Oh sorry, after checking again I see, your Post ended with that. The Source Code I guess confused while reading

scarpatommaso · July 6, 2023, 7:40am

In my Setup panel I don’t see any “Aggregation options for clustered services” ruleset. Is this available in CheckMK version 2.0?

mike1098 · July 6, 2023, 7:42am

No, please reed Werk #12908

scarpatommaso · July 6, 2023, 10:53am

Ok, thank you.
However, here I have CheckMK 2.0 and no option to upgrade to 2.1 in the near future.
If I understand correctly then, my only option with version 2.0 would be to use Business Intelligence. Correct?

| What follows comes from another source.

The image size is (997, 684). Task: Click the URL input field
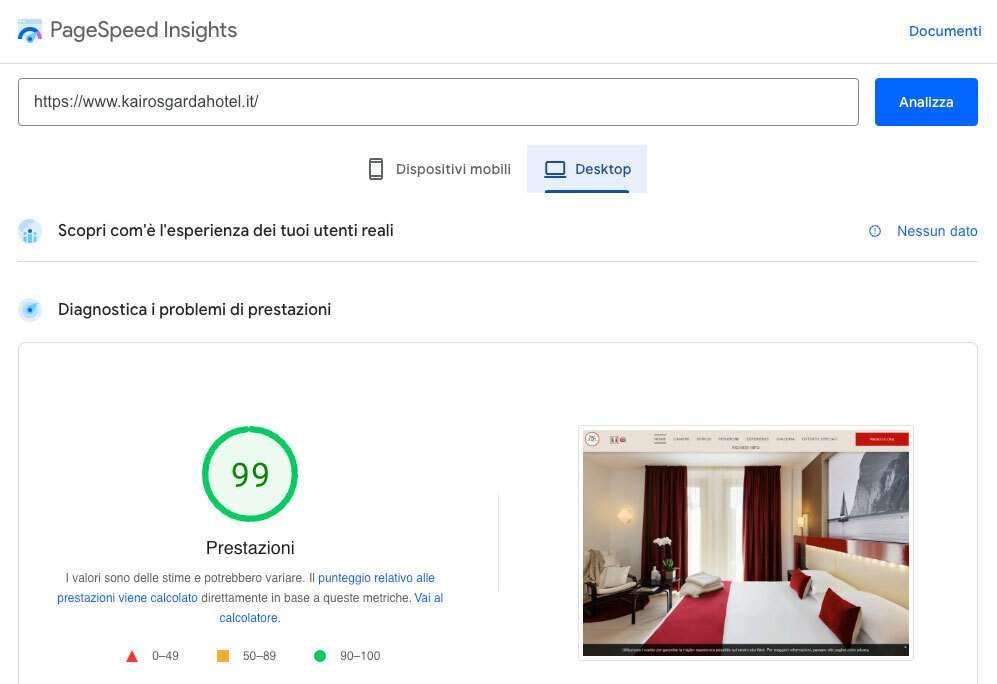tap(438, 102)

bkuhn · July 7, 2023, 6:17am

I would strongly recommend waiting for the Update to the next Checkmk Version, BI is way more complicated and will not automatically appear as Service, and has at some point in bigger Setups a bad performance because it’s generated basically in the frontend and needs to query data using Livestatus.

On the Other hand, with the Aggregation Feature of the Cluster, you don’t have these Problems and out of the Box a real Service which acts as every other Service you already know.

system · July 6, 2024, 6:18am

This topic was automatically closed 365 days after the last reply. New replies are no longer allowed. Contact an admin if you think this should be re-opened.